The flow pipes consist of two one-inch pipes connected by headers and run the whole length of the building within the brooders. The return pipes are the same in size and number and both run side by side, the return being in front. There is a slight pitch to the pipes, the end farthest from the heater being higher, about 5 inches rise in the 35 feet.

At this end, farthest from the heater, they extend upright and project above the brooders about 18 inches where the flow is connected to the return by a header. From this highest point in the circulation, a vent pipe for the escape of steam, rises and turns down into the water tank just above. A feed pipe, in which there is a check valve to prevent water backing up, runs from the bottom of the water tank and connects with the return pipe at its lowest point at this end of the building.
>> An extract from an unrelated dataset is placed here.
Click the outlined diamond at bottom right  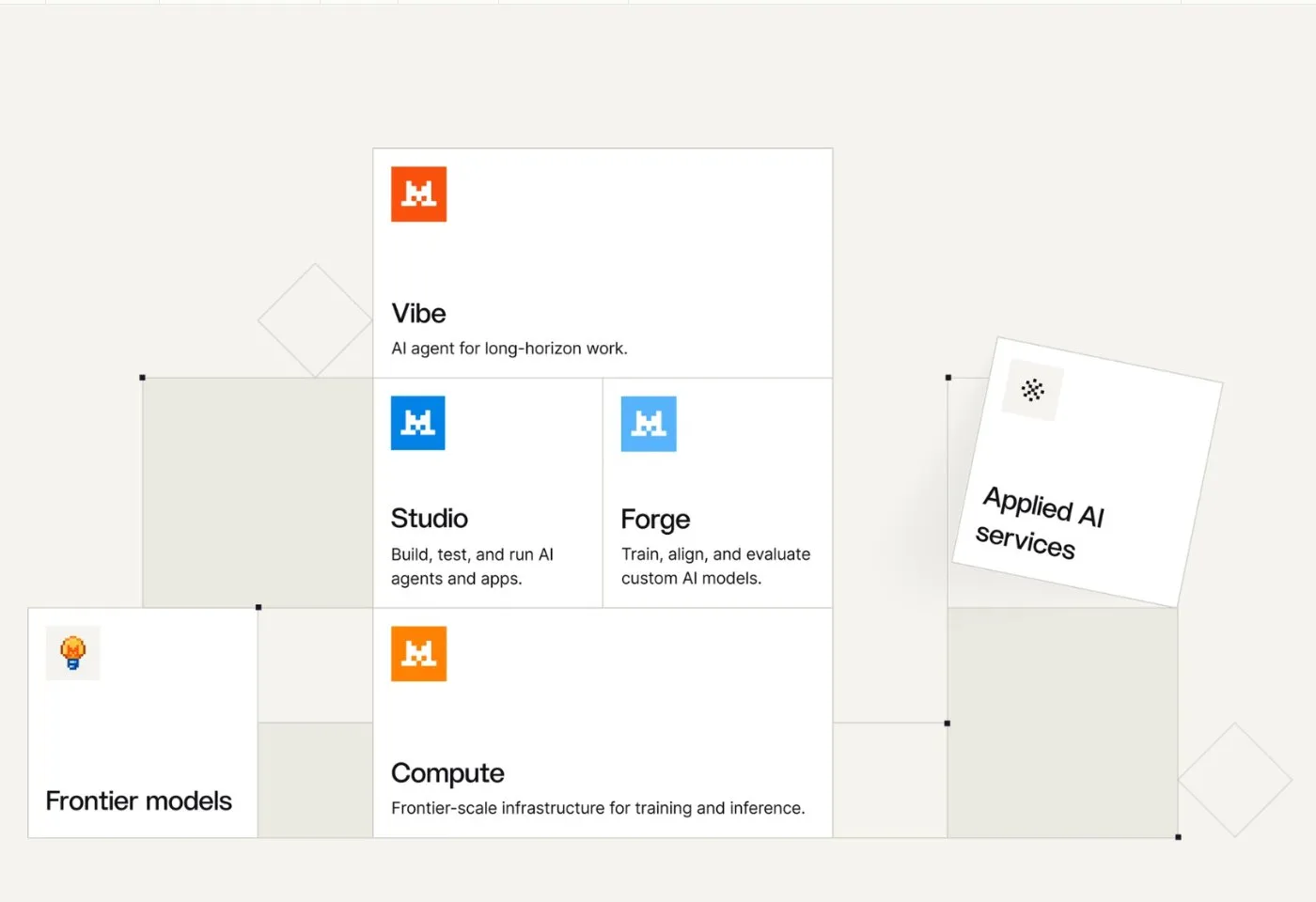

The brooders are boxed up, having hinged covers above and a slide in front, so they may be closed tightly, thus enabling one to confine most of the heat if necessary. They are also lighted by a pane of glass, 3 by 10, inserted in the front of each. The brooders are about 2 feet from front to back; the passageway being 3 feet wide, leaves the pens about 9 feet long. There are eleven of these indoor pens, six of them 2 feet wide and five 5 feet wide. The brooders are of the same width as the pens and a foot high. They are not enclosed within the pens but their slides open into them. One-inch mesh, wire netting is used for the partitions. Doors open out over the brooders at the back of each pen and

give access from the passage way. The brooders, not being in the pens, are more easily looked after; the covers may be raised for ventilation or thrown back entirely, to give more heat to the building. The pipes in the brooder nearest the heater are 4 or 5 inches from the ground and 10 inches high at the other end, but the chambers may be filled up and the distance lessened, if desired. The pens were made of a width to contain one or two windows. The windows are 28 by 23 inches and are located high enough to give room for a slide door beneath, 8 inches high. These doors are half as long as the space beneath the windows. This building and system of piping has up to the present time proved satisfactory. The building is not floored but was made rat proof in the following way: The earth was excavated to the depth of 12 inches below the bottom of the sills. Hemlock boards one foot wide were nailed to the posts upon which the sills rest and close up to the sill around the building, and the entire ground surface inside the building was then covered with wire netting, half inch mesh, laced together with wire at all joints and extending up to the sills where it was securely fastened. The house was then filled, level with the sills, with fine gravel.

An illustration of this building is given opposite.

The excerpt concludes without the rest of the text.